Study Says Instagram Algorithm Prioritises ‘Scantily-Clad Men and Women’
An independent study has found that Facebook-owned Instagram, the photo and video sharing social media platform, prioritises pictures of “scantily-clad men and women”, which the researchers believe is shaping the way content creators use the service.
According to a study carried out by European Data Journalism Network and AlgorithmWatch, a non-profit which aims to decode “algorithmic decision making processes”, pictures which featured under-dressed people were more likely to be seen on the platform. It has to be noted that while Instagram’s policies do not allow for nudity on the platform, the researchers say it favours posts “that show skin”.
To make sense of which pictures were being pushed onto people’s feeds on Instagram, the researchers asked 26 volunteers to install a browser add-on and follow 37 professionals – 14 of them men – who push branded content relating to food, travel, fitness, fashion or beauty on their pages. The browser add-on would refresh the volunteer’s homepage at regular intervals and make a log of what appeared at the top of their feed. The exercise would provide an accurate picture of what Instagram thought the particular volunteer was interested in.
The reasoning used by the researchers was that the volunteers’ feeds should ideally be either a fair reflection of the professionals’ posts or catered specifically to the particular user’s already established interests.
The researchers analysed 2,400 photos from 1,737 posts put up by the content creators. They found that 362 posts (21% of the total) “containing pictures showing women in bikinis or underwear, or bare chested men. In the newsfeeds of our volunteers, however, posts with such pictures made up 30% of all posts shown from the same accounts (some posts were shown more than once).”
The study showed that pictures of women in undergarments or a bikini were 54% more likely to be seen on the volunteers’ newsfeed and posts of bare-chested men were 28% more likely to be seen. They also found that pictures of food or landscapes were 60% less likely to be seen. The researchers have published their results on this page.
The researchers mention that some accounts may not be skewed towards nudity, saying that a small percentage of volunteers were shown posts which were a fair reflection of the content creators’ posts. “It is likely that Instagram’s algorithm favors nudity in general, but that personalisation, or other factors, limits this effect for some users,” the researchers said.

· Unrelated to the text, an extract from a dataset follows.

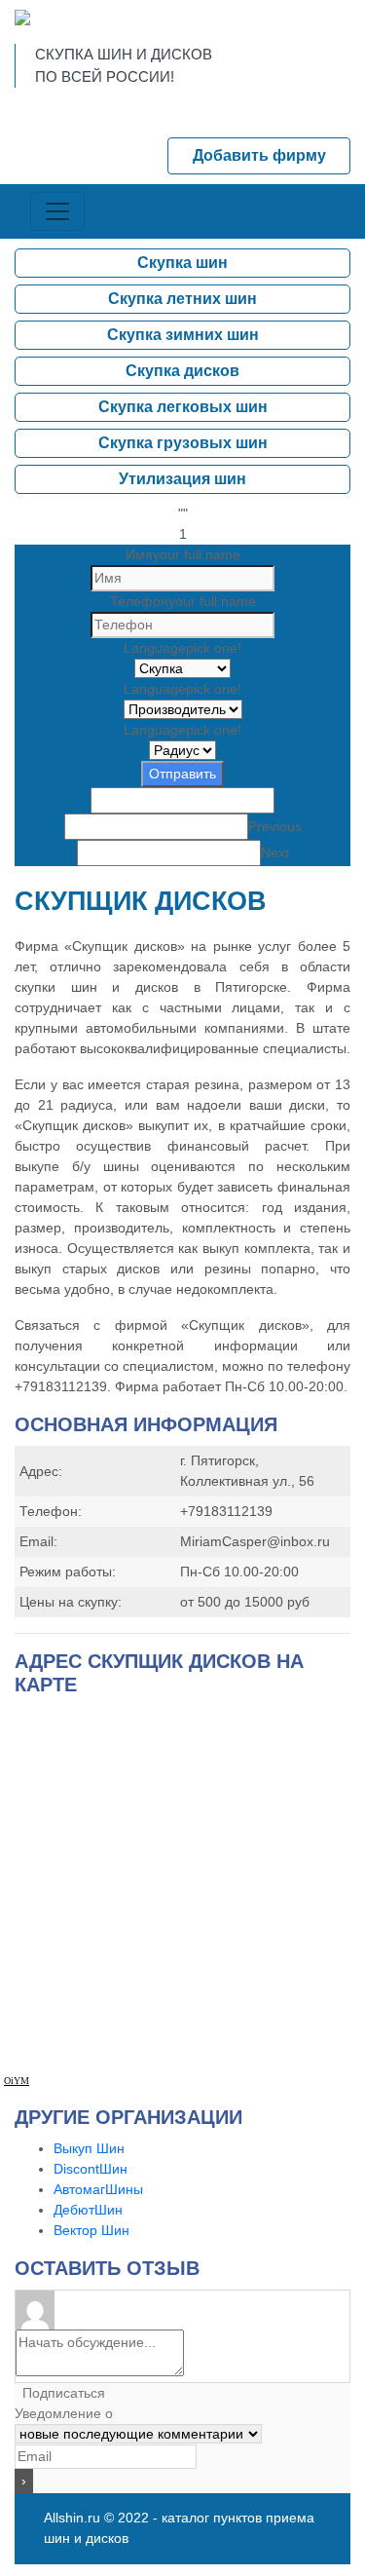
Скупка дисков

While Facebook did not respond to questions, it reportedly sent a statement: “This research is flawed in a number of ways and shows a misunderstanding of how Instagram works. We rank posts in your feed based on content and accounts you have shown an interest in, not on arbitrary factors like the presence of swimwear.”
The authors of the study, however, believe that they have enough reason to not doubt their work. They cite a Facebook patent from 2015 which showed how the algorithm could choose which pictures it could provide a disproportionate amount of attention to. An ‘engagement metric’, which draws from the past behaviour of the user caters content accordingly. “But the engagement metric can also be computed based on past behavior from all users of the service. The patent specifically states that the gender, ethnicity and ‘state of undress’ of people in a photo could be used to compute the engagement metric,” the researchers mention.
The study also mentions that Facebook’s picture analyser – called computer vision – is an algorithm which scans pictures and decides what to show a user. It has been known to be prone to “replicate and amplify the biases of their training data, leading to spurious, or fallacious, correlations.”
The researchers conducted a review of Facebook’s “computer vision” patents, only to find that of the 238 patents filed, only 27 were done by females among the 340 in all. “While our results show that male and female content creators are forced to show skin in similar ways if they want to reach their audience, the effect could be larger for females, and be considered a discrimination of female entrepreneurs,” the study said.